Hydrogel (also called aquagel) is a network of polymer chains that are hydrophilic,

sometimes found as a colloidal gel in which water is the dispersion medium. Hydrogels
are highly absorbent (they can contain over 99% water) natural or synthetic polymers.
Hydrogels also possess a degree of flexibility very similar to natural tissue, due to their
significant water content. Common uses for hydrogels include

• currently used as scaffolds in tissue engineering. When used as scaffolds,

hydrogels may contain human cells to repair tissue.
• environmentally sensitive hydrogels which are also known as 'Smart Gels' or
'Intelligent Gels'. These hydrogels have the ability to sense changes of pH,
temperature, or the concentration of metabolite and release their load as result of
such a change.
• as sustained-release drug delivery systems.
• provide absorption, desloughing and debriding of necrotic and fibrotic tissue.
• hydrogels that are responsive to specific molecules, such as glucose or antigens,
can be used as biosensors, as well as in DDS.
• used in disposable diapers where they absorb urine, or in sanitary napkins
• contact lenses (silicone hydrogels, polyacrylamides)
• EEG and ECG medical electrodes using hydrogels composed of cross-linked
polymers (polyethylene oxide, polyAMPS and polyvinylpyrrolidone)
• water gel explosives
• rectal drug delivery and diagnosis

Other, less common uses include

• breast implants
• granules for holding soil moisture in arid areas
• dressings for healing of burn or other hard-to-heal wounds.

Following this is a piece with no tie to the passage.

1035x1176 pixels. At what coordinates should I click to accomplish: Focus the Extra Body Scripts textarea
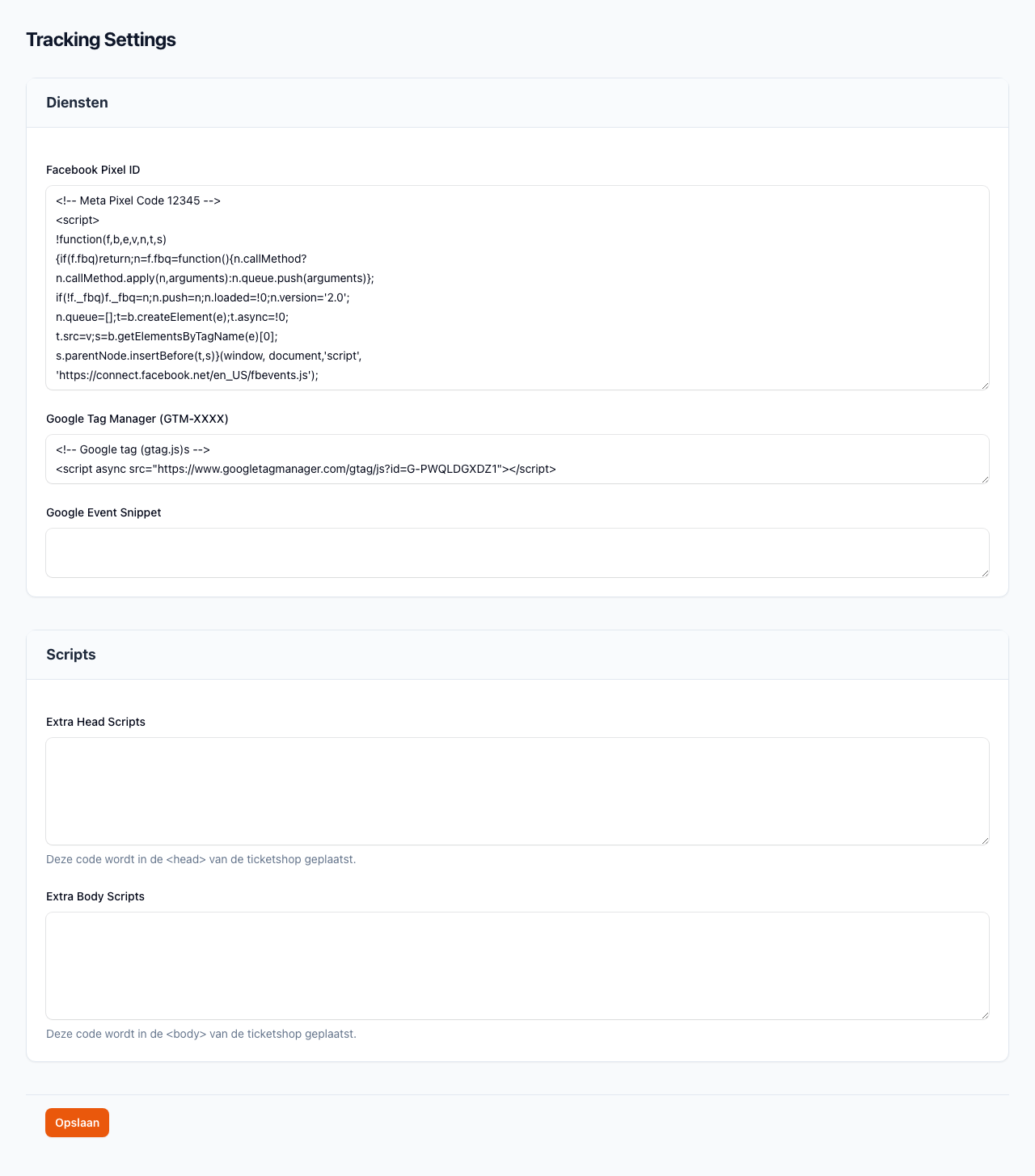coord(518,966)
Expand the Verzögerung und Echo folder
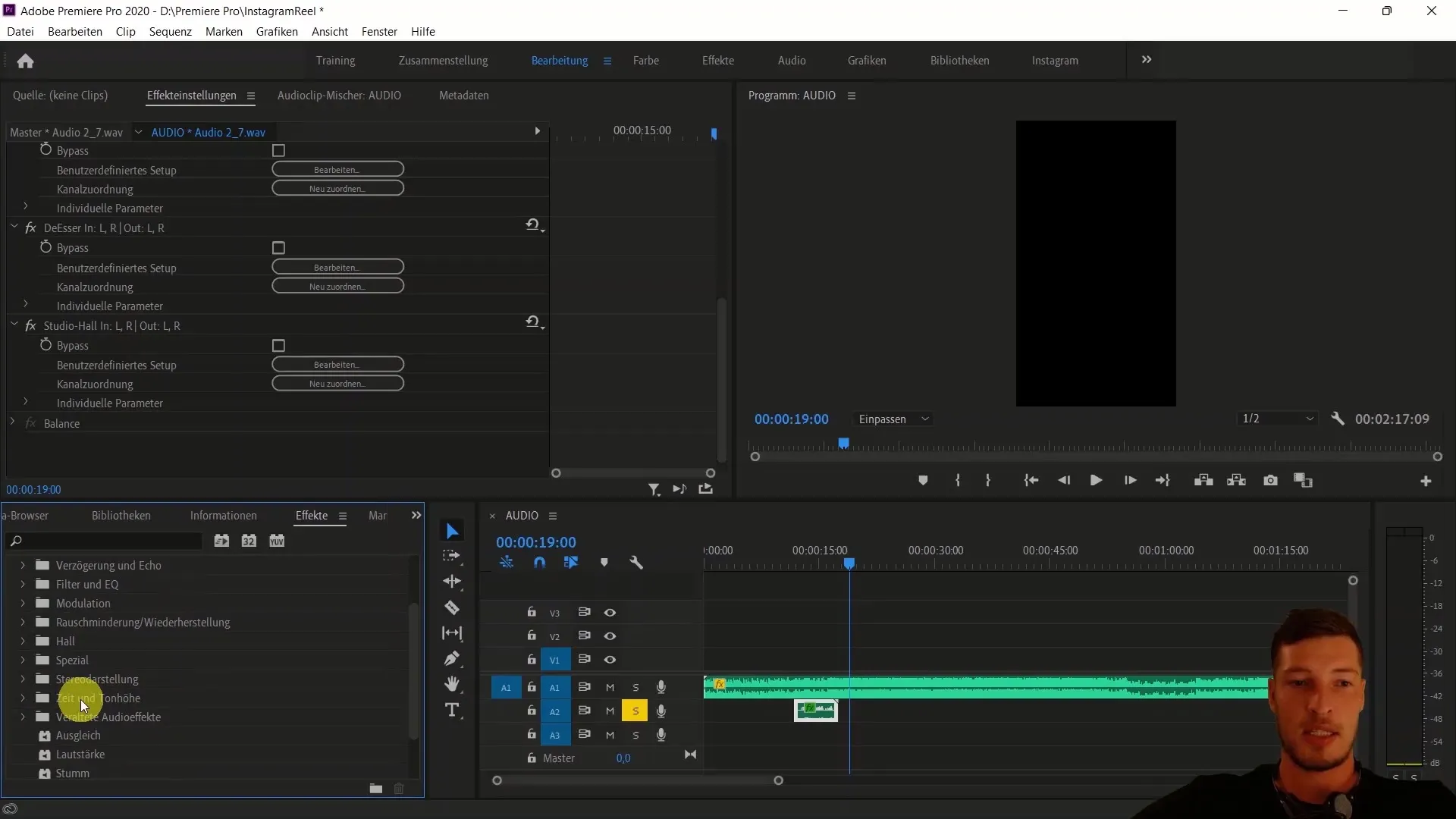This screenshot has height=819, width=1456. (x=22, y=565)
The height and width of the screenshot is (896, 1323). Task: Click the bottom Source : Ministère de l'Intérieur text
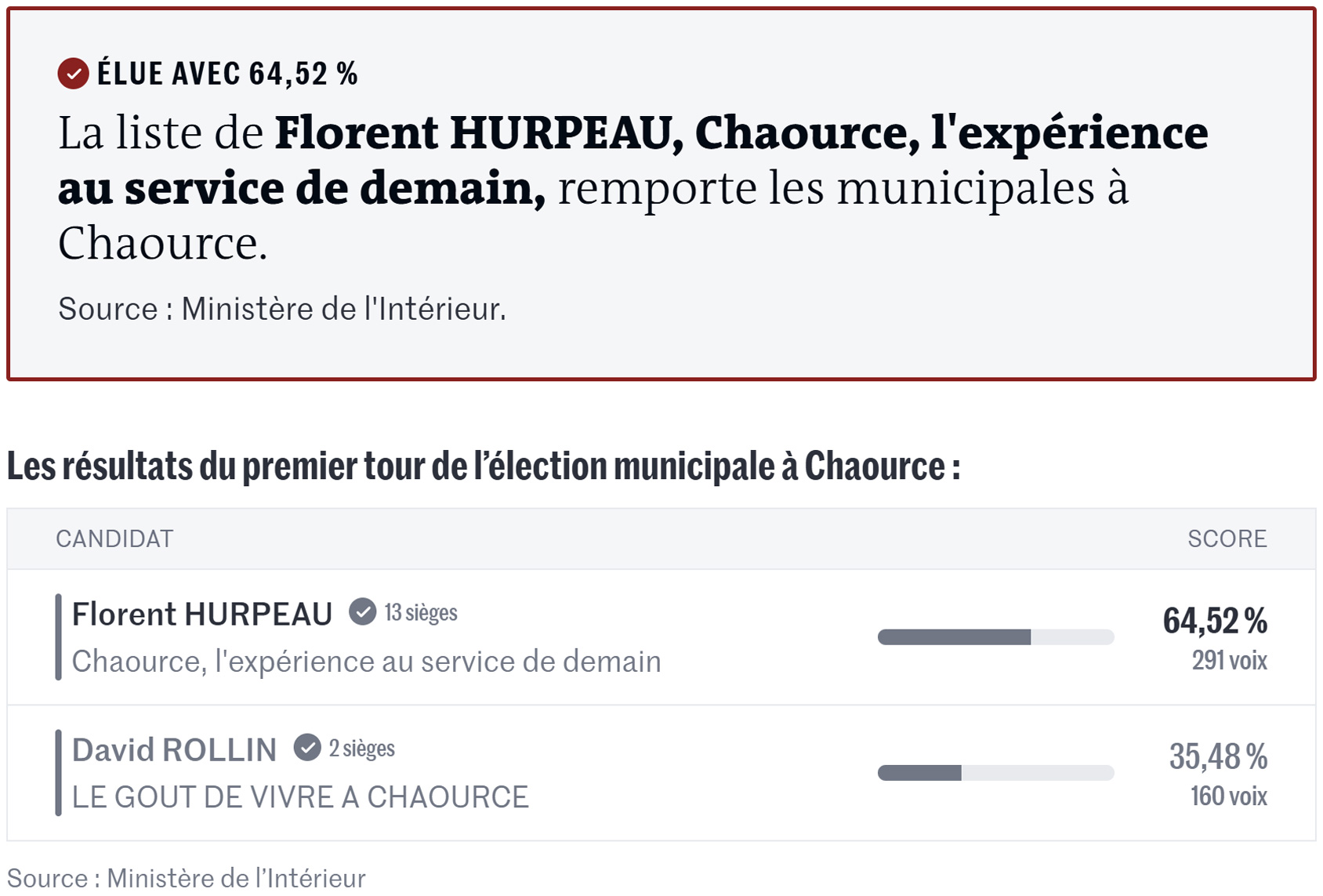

Wound gels are
excellent for helping to create or maintain a moist environment.
• reservoirs in topical drug delivery; particularly ionic drugs, delivered by
iontophoresis (see ion exchange resin)

Common ingredients are e.g. polyvinyl alcohol, sodium polyacrylate, acrylate polymers
and copolymers with an abundance of hydrophilic groups.

Natural hydrogel materials are being investigated for tissue engineering; these materials
include agarose, methylcellulose, hyaluronan, and other naturally derived polymers.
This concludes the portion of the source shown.